The Royal Spanish Academy (RAE) defines the verbal locution “to earn someone heaven” as “to be worthy of praise and admiration for their self-sacrifice or suffering”. It is clear that for a person to deserve to be described with that expression, they must have had a hard time.

And it is that not everyone can earn heaven, at least from a religious point of view. For a Christian to gain access to the kingdom of heaven, the first thing he must do is comply with the 10 commandments that God wrote with his finger on two stone tablets and then delivered to Moses on Mount Sinai with thunder. The objective of following the decalogue is not only to live freed from the slavery of sin, but also to gain access to eternal life.

In short: to earn heaven you have to believe in God, faithfully follow all his teachings, acting out of love and avoiding temptations and, finally, eat his flesh and drink his blood.

From the point of view of phraseology, it doesn’t take so much suffering to win heaven. In fact, it is enough to be good or patient. Other expressions that can be used as equivalent to this are “to be a saint”, “to be a heaven”, “to be better than bread” or “to be a piece of bread”.

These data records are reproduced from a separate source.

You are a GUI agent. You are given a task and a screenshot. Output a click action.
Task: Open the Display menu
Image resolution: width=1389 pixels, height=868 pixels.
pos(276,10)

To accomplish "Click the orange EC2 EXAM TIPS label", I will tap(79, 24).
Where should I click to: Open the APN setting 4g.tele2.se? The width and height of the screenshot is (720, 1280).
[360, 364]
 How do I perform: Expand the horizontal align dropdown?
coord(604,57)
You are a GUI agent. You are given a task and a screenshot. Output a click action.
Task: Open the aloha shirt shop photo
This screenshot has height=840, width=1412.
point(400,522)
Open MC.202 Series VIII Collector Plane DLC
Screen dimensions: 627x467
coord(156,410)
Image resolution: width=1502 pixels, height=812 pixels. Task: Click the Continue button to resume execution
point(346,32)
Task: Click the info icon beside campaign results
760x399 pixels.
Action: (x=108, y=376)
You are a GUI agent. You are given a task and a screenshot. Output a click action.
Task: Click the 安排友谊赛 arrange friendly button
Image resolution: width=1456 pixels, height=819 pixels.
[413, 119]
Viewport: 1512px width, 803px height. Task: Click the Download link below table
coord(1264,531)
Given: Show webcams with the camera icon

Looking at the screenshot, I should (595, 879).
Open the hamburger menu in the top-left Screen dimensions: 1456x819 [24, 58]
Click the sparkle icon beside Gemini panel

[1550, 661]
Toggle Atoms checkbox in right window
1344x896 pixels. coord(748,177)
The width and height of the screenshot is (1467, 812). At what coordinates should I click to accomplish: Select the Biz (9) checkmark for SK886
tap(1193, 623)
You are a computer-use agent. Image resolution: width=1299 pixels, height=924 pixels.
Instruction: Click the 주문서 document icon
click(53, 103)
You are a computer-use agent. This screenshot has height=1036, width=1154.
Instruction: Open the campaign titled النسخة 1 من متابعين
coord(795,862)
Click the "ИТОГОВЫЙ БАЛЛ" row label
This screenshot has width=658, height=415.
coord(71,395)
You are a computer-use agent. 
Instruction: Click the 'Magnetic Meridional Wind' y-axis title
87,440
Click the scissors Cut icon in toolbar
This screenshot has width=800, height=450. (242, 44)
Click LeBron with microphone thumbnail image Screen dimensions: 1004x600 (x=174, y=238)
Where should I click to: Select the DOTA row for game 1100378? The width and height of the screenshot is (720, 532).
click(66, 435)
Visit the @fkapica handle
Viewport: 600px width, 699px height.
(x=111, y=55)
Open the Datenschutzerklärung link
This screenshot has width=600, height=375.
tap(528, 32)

The religious origin of the phrase seems obvious, although it is difficult to locate when it began to be used colloquially. As said at the beginning, the word sky is very present in the Spanish proverb and in the dictionary of expressions of the RAE. Serve as these buttons show:

Some of the above phrases already appear in the Vocabulario de refranes y frases proverbiales by Gonzalo Correas, published in 1627. Let’s see some examples of expressions with heaven that were already used 400 years ago: “Whoever has a good husband is not sure of heaven “; “What is ordered in heaven, must be fulfilled on earth”; “Much to know about the sky, and little to know about the ground”; “Never pride ascended to heaven”; “Whoever shoots arrows at the sky, they return to his head”.

However, the fact that the expression “to have heaven won” does not appear in the work of Gonzalo Correas does not mean that its origin is after the publication of the vocabulary.